_Tasks for this exercise_
1. In the page extract on privatisation, why does Greg McLean call the PSI report tremendous support for the ASU's work? Answer in one to three sentences.
2. Reproduce the page extract on privatisation word for word from "Report shows privatisation" to "into private hands.".

_Page extract_
**********
Report shows privatisation doesn’t work

Shared services between the public and private sector, Public Private Partnerships (PPPs), or leasing or selling public services or assets to the private sector – these are all different names for privatisation in Australia. Under the title of PPPs, a new international report released today adds to the steadily growing pile of research showing that whatever the name, privatisation does not deliver for the community.

The Australian Services Union (ASU) has been campaigning against privatisation in its many guises for many years. More recently, research has been able to examine extensive patterns of privatisation over long periods of time, thus adding to the weight of evidence against moving public services and assets into private hands.

The new report from Public Services International (PSI) released last week, “Why Public Private Partnerships don’t work: The many advantages of the public alternative”, will play an important part in this debate.

“We welcome this new report from PSI and it will form part of our resources to fight privatisation in Australia,” said ASU assistant national secretary Greg McLean.

“This high level and independent report from academic David Hall, who I know has visited Australia a number of times and is familiar with our experience, is tremendous support for the ASU to receive for our work, as it has independently arrived at the same outcomes: that privatisation does not deliver the promised benefits.”

The report assesses the experience of privatisation in both industrialised and developing countries and contains a combination of 30 years of research by David Hall, who is a former Director of Public Services International Research Unit at the University of Greenwich in the United Kingdom.
**********
_Extracted material_

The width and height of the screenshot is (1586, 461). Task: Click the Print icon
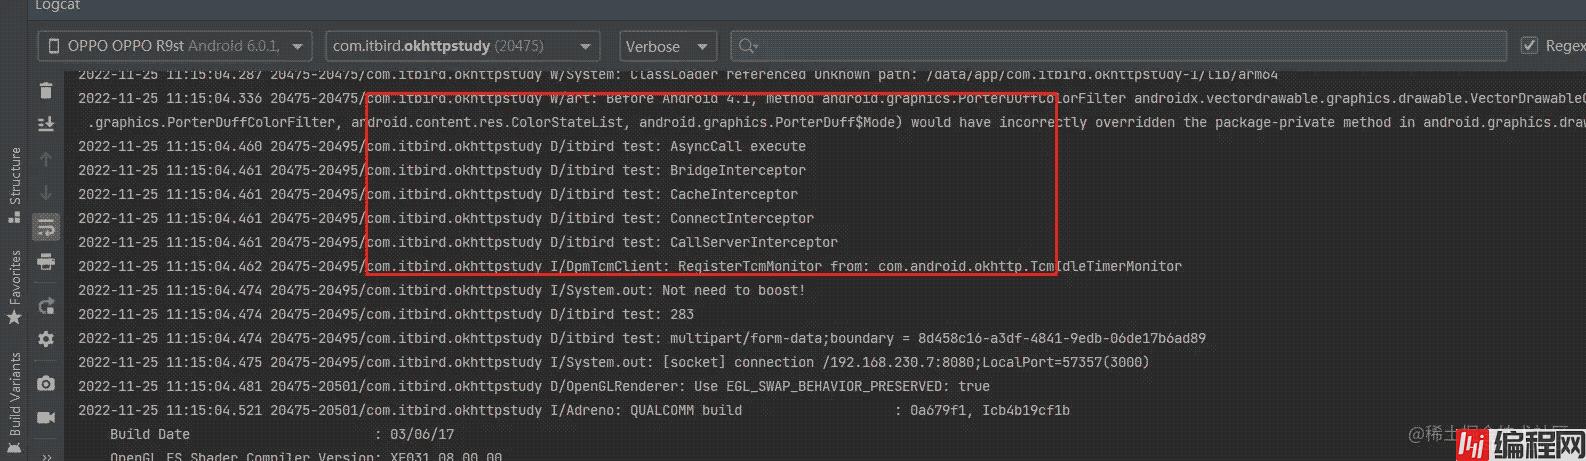(x=46, y=262)
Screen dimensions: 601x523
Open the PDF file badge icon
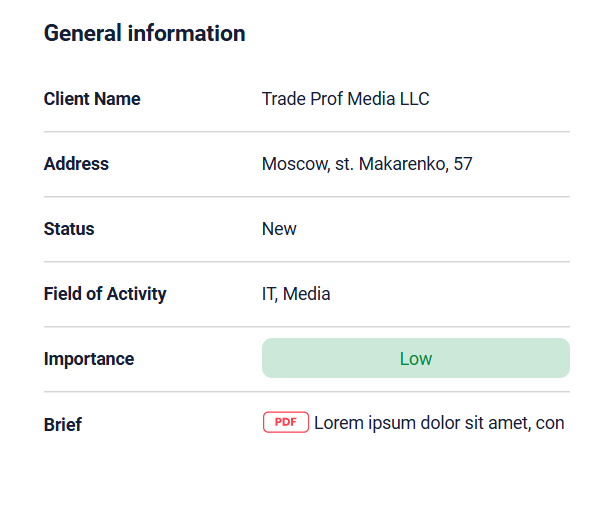(286, 422)
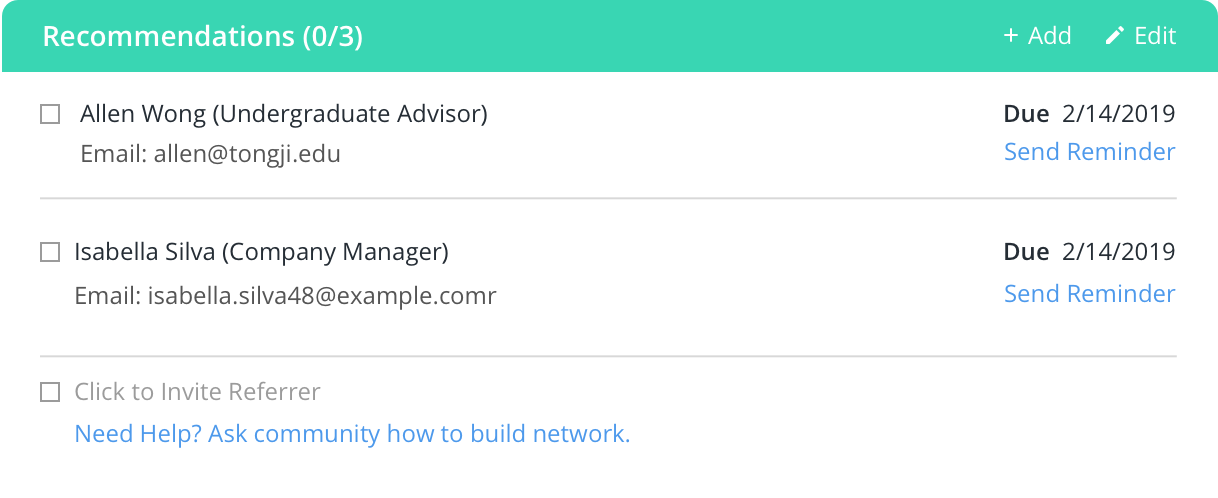1218x498 pixels.
Task: Select the Allen Wong (Undergraduate Advisor) entry name
Action: pos(283,114)
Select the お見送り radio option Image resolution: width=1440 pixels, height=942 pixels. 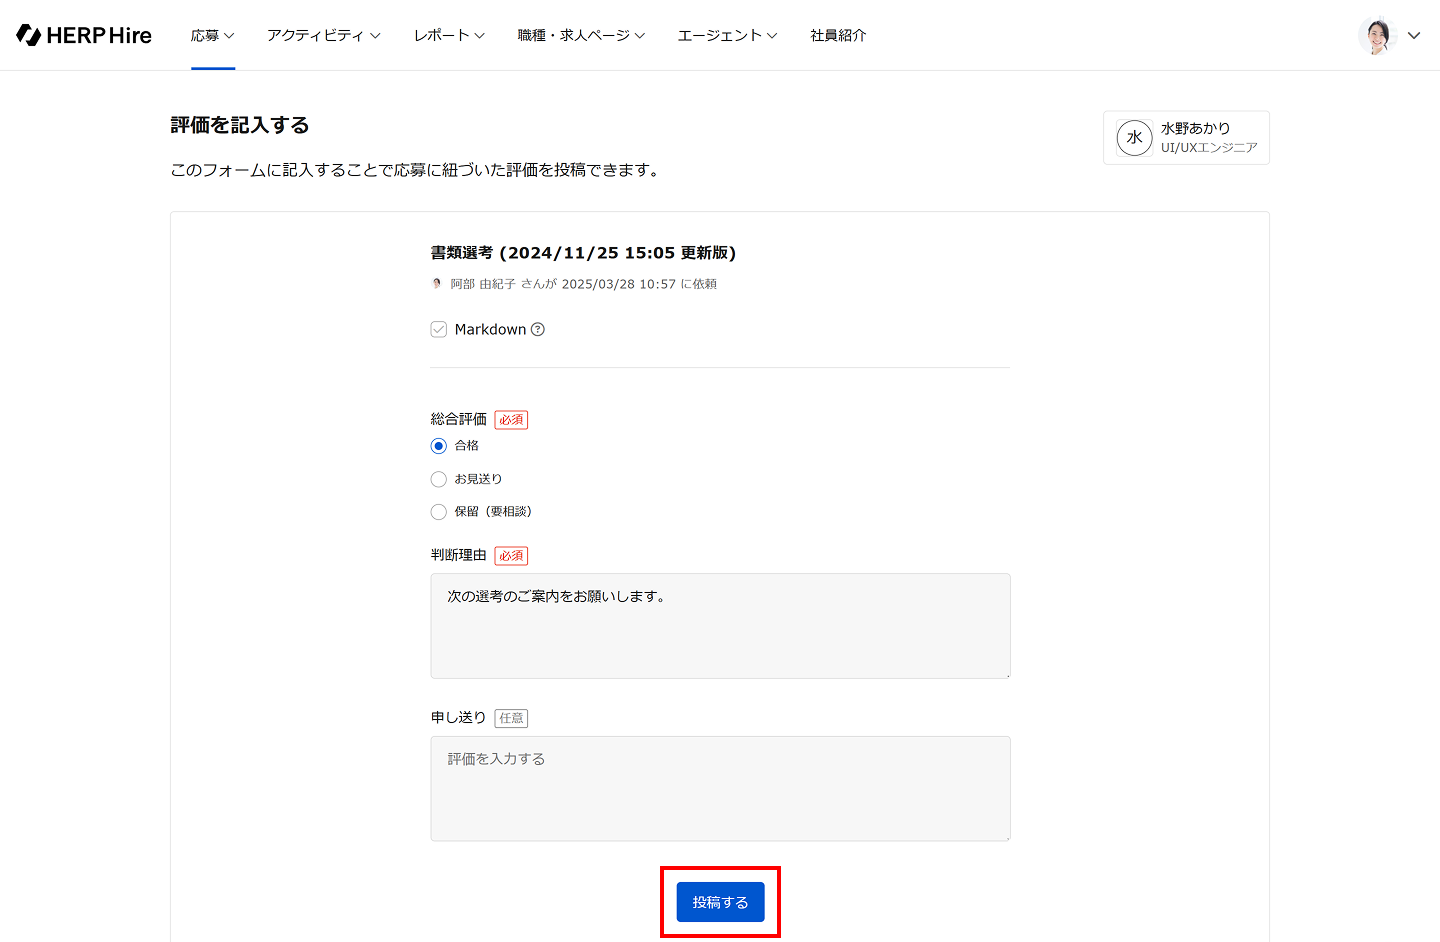click(x=439, y=479)
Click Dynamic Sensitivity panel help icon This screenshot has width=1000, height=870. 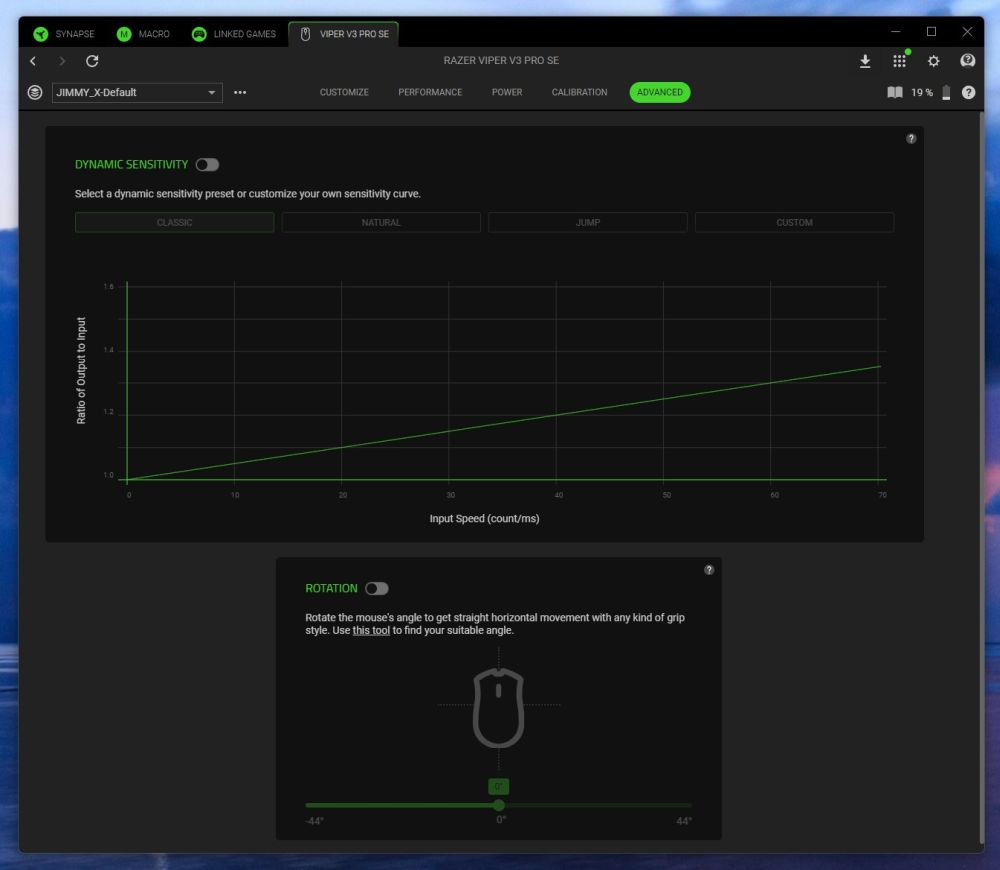pos(911,139)
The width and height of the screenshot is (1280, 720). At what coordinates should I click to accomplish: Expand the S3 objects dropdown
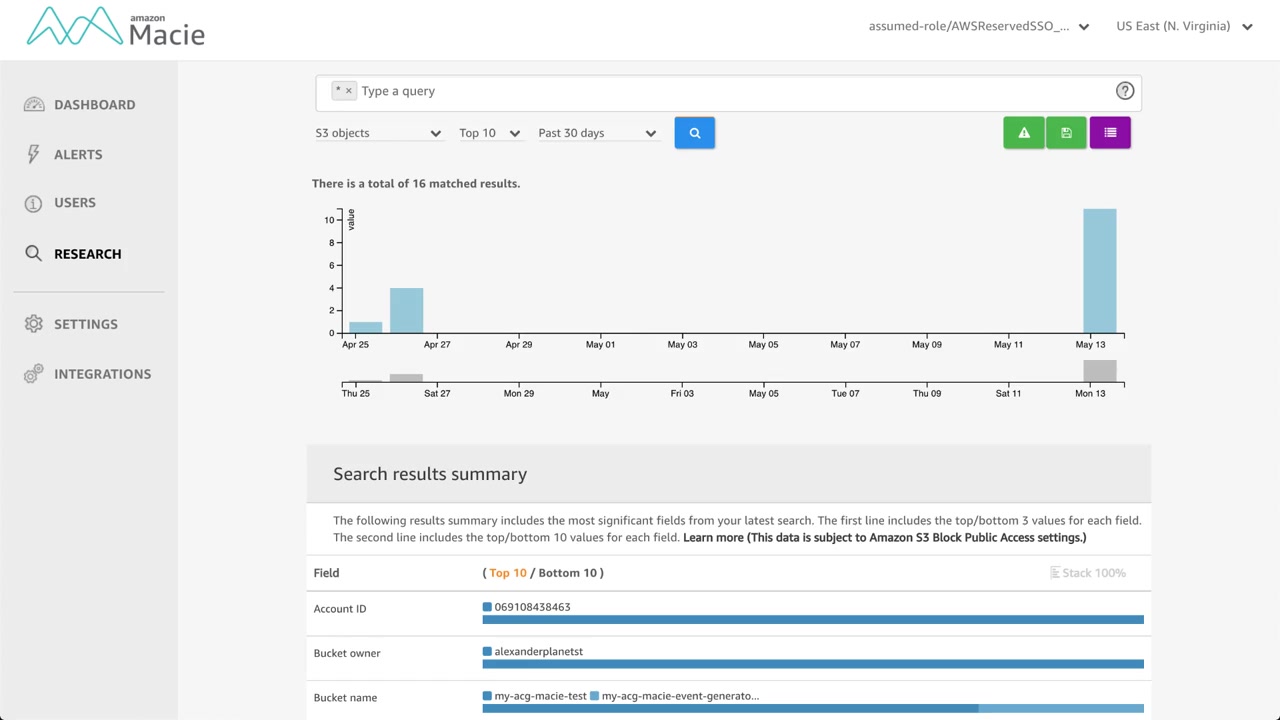pos(378,133)
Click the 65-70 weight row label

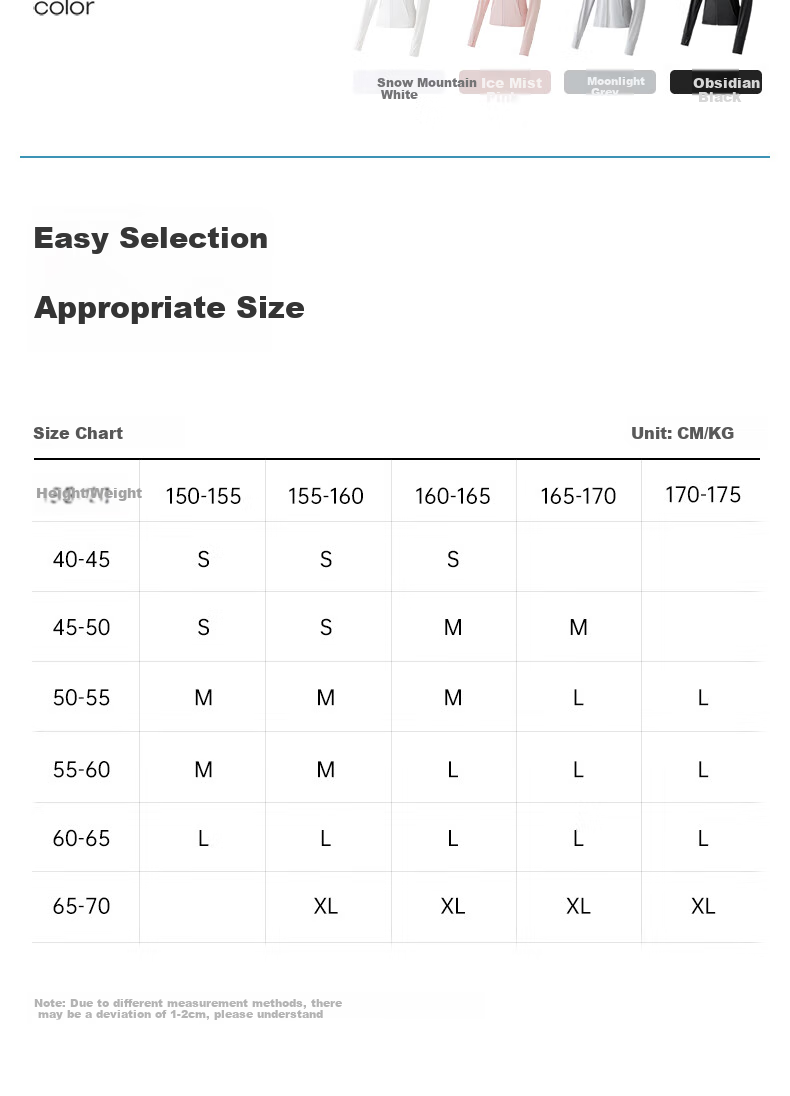[x=82, y=906]
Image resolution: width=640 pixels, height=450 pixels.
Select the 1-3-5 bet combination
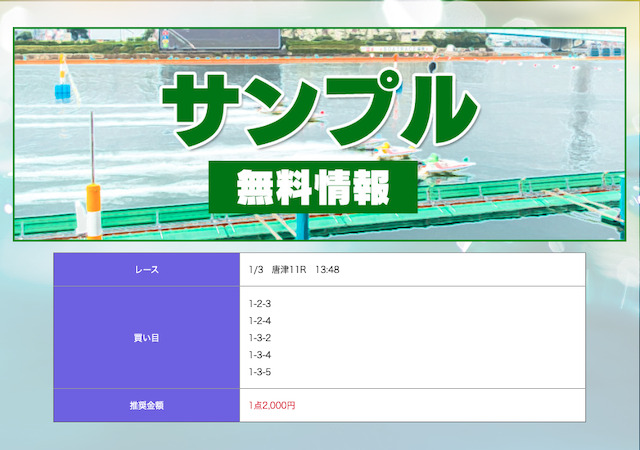(x=260, y=372)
**********
_Your responses_
1. He says the report is tremendous support because it independently arrived at the same outcome the ASU has reached: that privatisation does not deliver the promised benefits.

2.
Report shows privatisation doesn’t work

Shared services between the public and private sector, Public Private Partnerships (PPPs), or leasing or selling public services or assets to the private sector – these are all different names for privatisation in Australia. Under the title of PPPs, a new international report released today adds to the steadily growing pile of research showing that whatever the name, privatisation does not deliver for the community.

The Australian Services Union (ASU) has been campaigning against privatisation in its many guises for many years. More recently, research has been able to examine extensive patterns of privatisation over long periods of time, thus adding to the weight of evidence against moving public services and assets into private hands.